Exercise prompt -> Using the records below, filter for lines that contain the string "Given" and copy them out.

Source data
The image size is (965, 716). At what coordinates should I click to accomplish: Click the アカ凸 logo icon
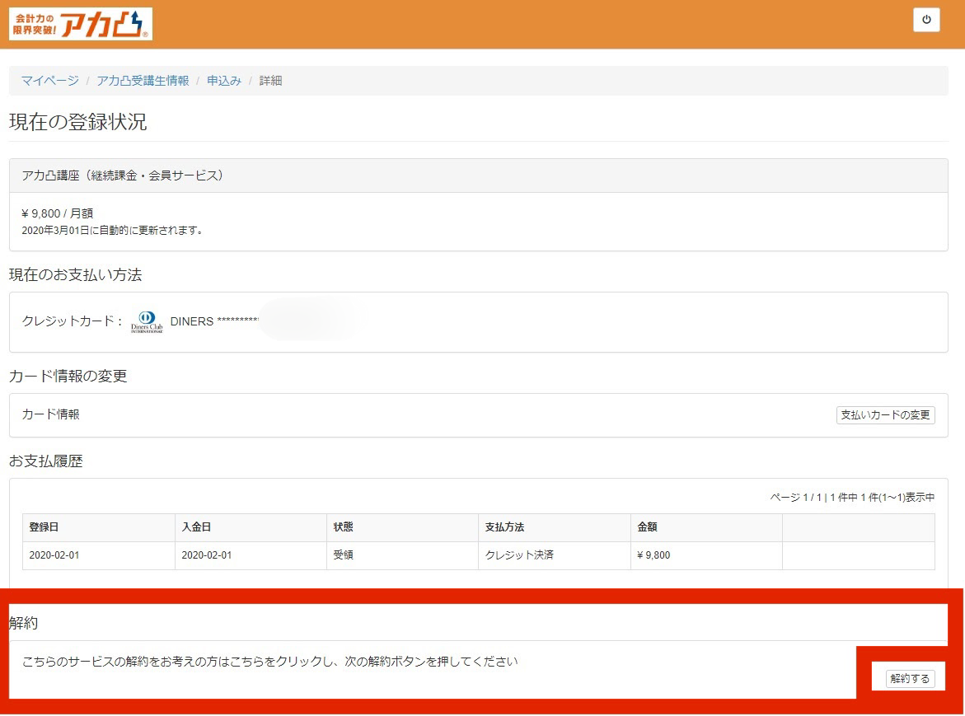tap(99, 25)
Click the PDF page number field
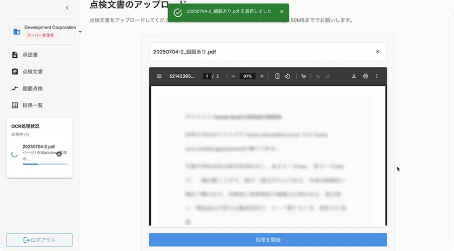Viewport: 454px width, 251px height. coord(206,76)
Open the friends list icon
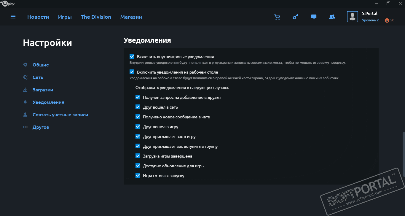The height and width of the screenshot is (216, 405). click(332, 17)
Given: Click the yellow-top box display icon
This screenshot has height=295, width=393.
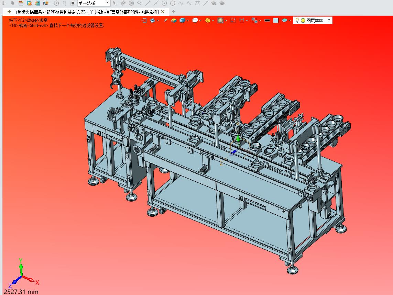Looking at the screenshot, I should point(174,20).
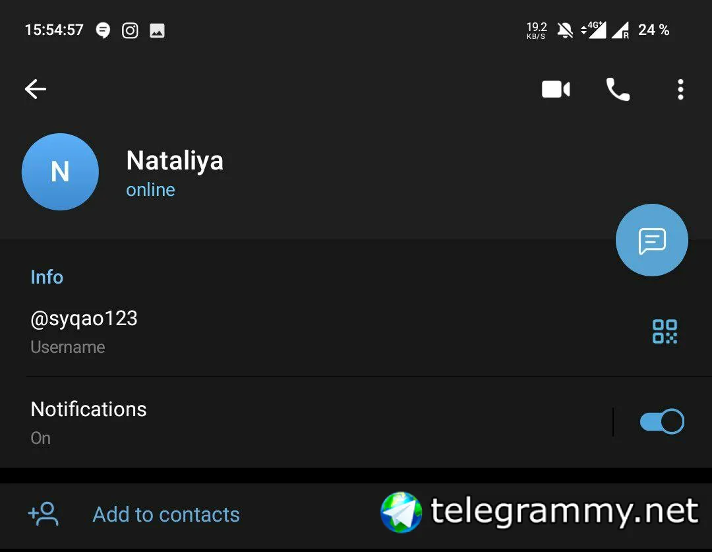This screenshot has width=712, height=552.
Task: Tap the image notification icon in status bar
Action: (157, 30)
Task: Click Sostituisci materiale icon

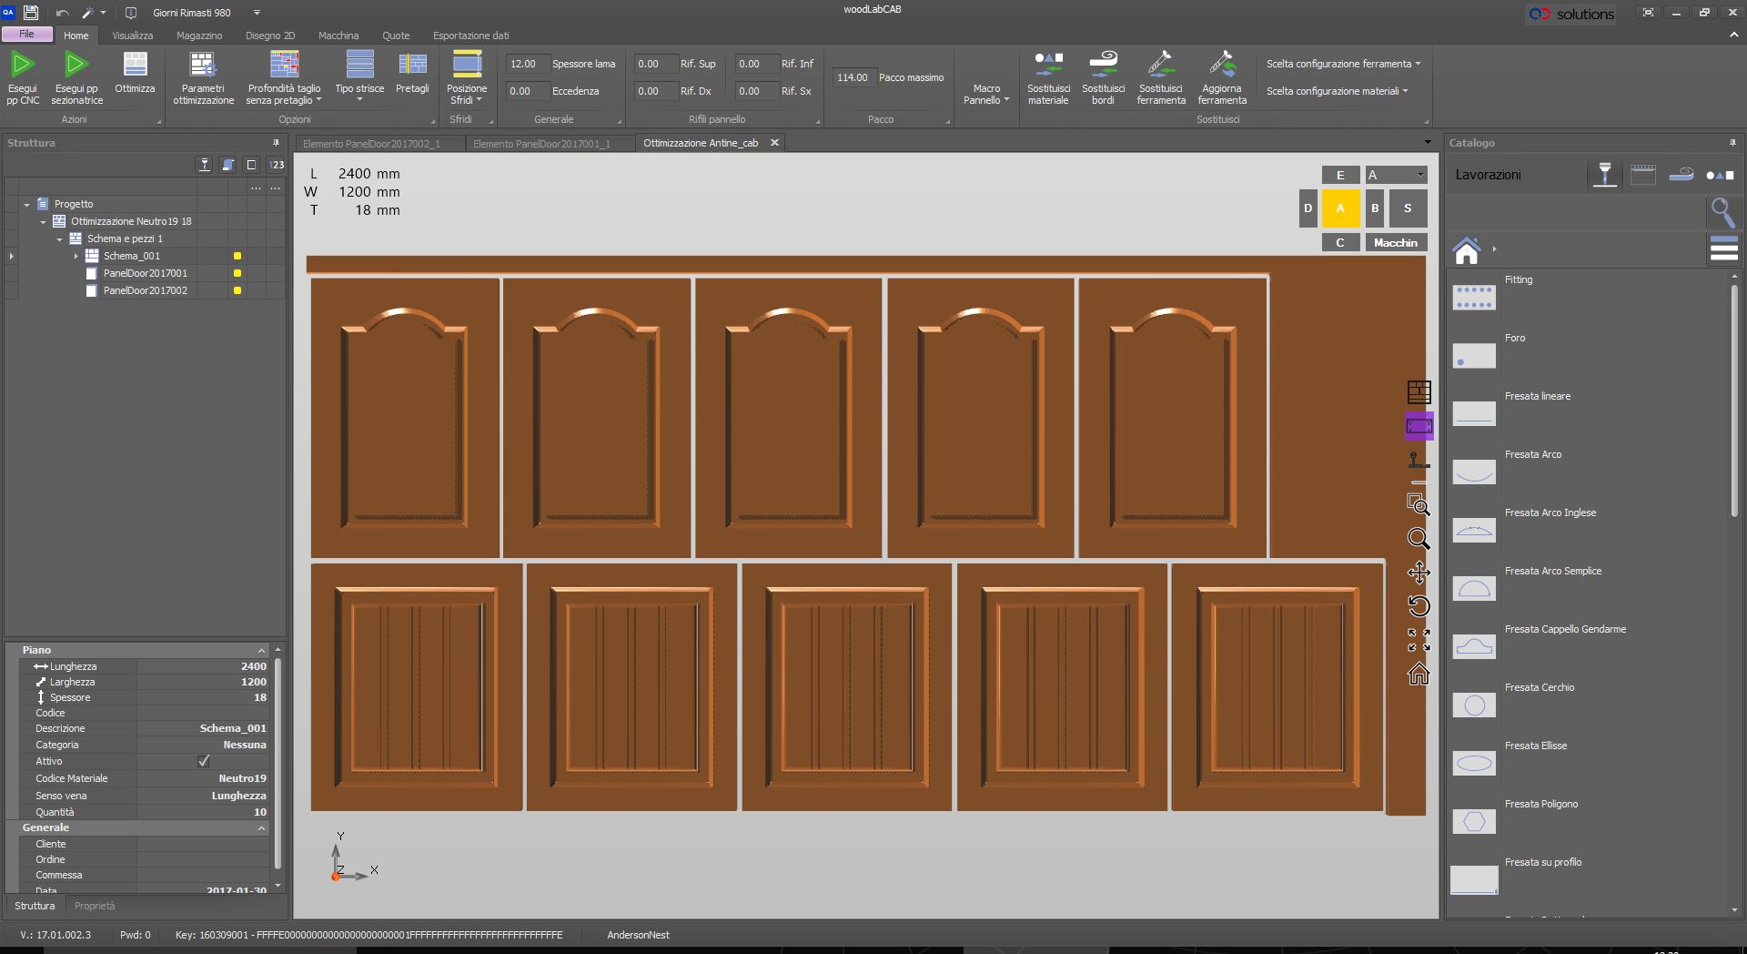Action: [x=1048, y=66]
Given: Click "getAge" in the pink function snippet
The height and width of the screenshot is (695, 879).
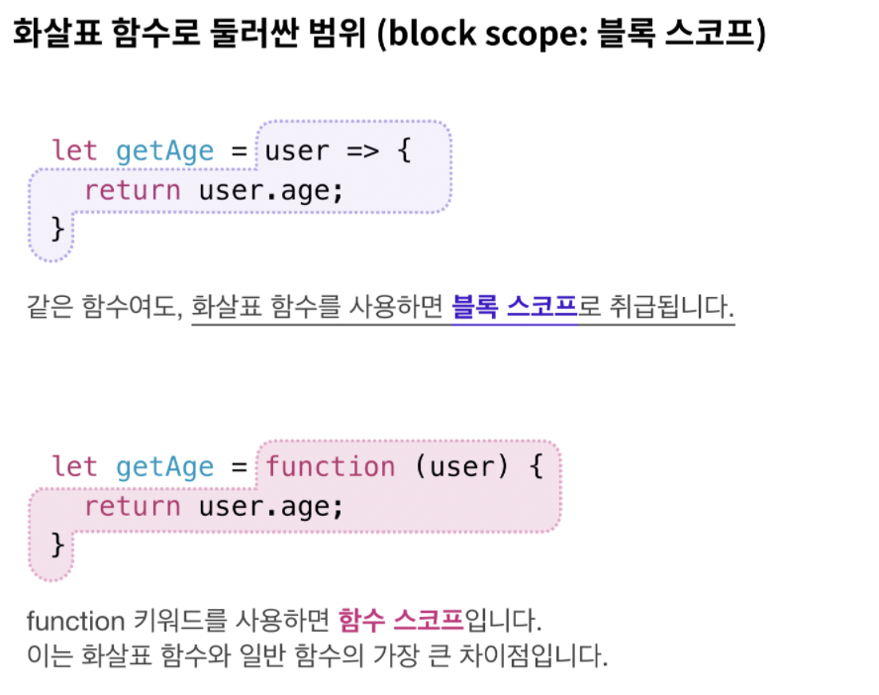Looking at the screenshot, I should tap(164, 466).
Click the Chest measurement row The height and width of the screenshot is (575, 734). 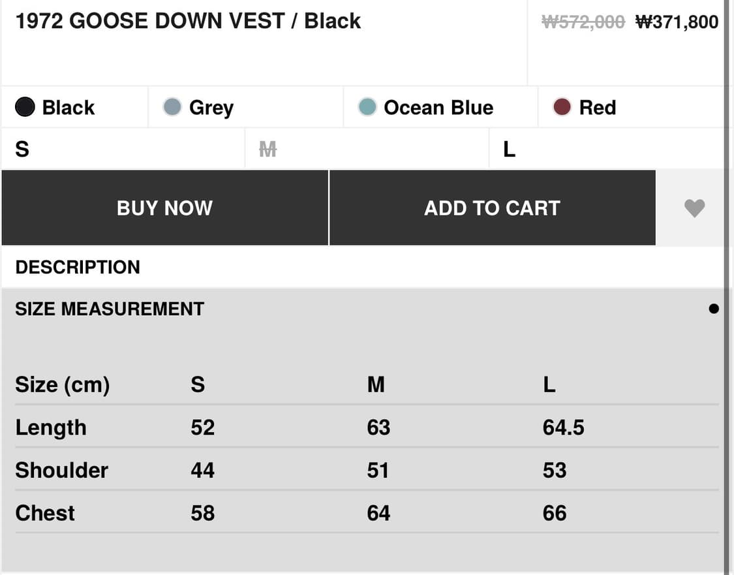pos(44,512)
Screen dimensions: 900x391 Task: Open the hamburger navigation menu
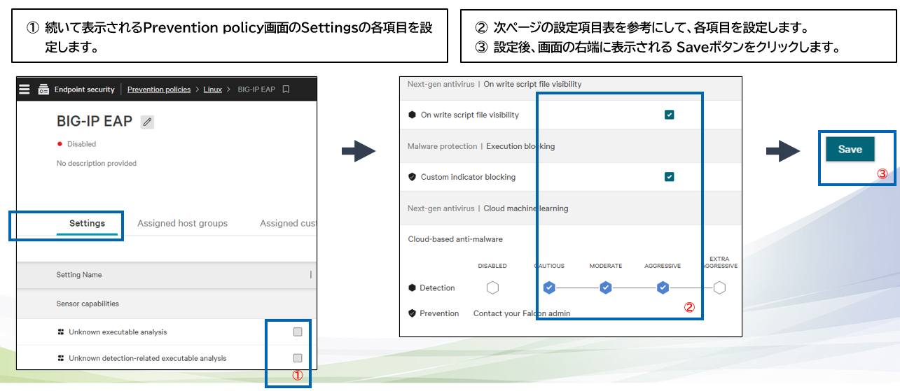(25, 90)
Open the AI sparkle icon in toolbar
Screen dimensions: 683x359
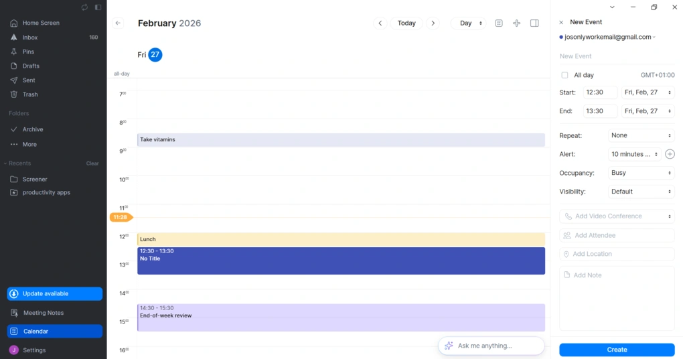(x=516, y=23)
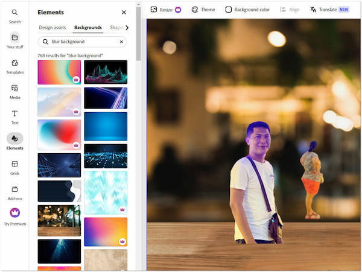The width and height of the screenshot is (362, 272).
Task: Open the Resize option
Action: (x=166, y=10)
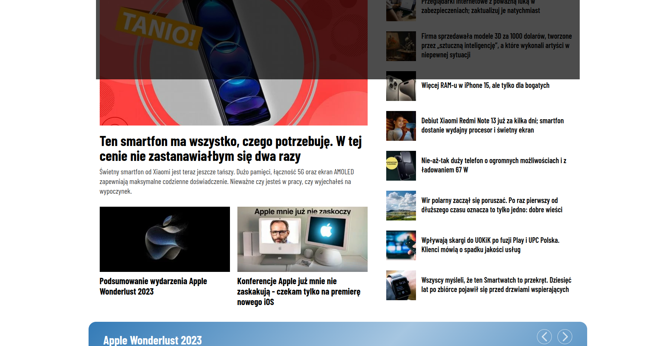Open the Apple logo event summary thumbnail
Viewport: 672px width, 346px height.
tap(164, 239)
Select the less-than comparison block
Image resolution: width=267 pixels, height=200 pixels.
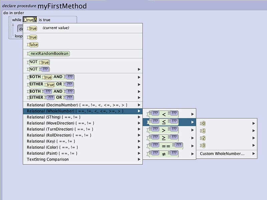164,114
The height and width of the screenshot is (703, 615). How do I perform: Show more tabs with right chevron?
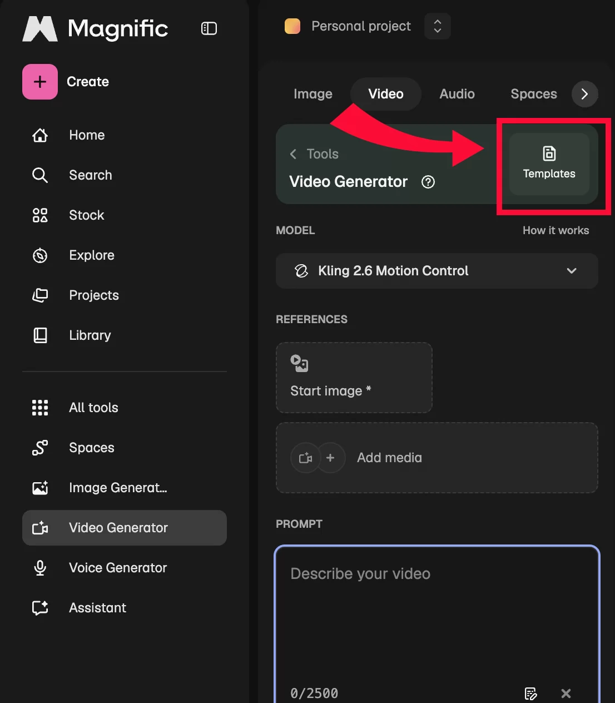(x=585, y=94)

Task solution ->
Given: Click the yellow-top box display icon
Given: Click "getAge" in the pink function snippet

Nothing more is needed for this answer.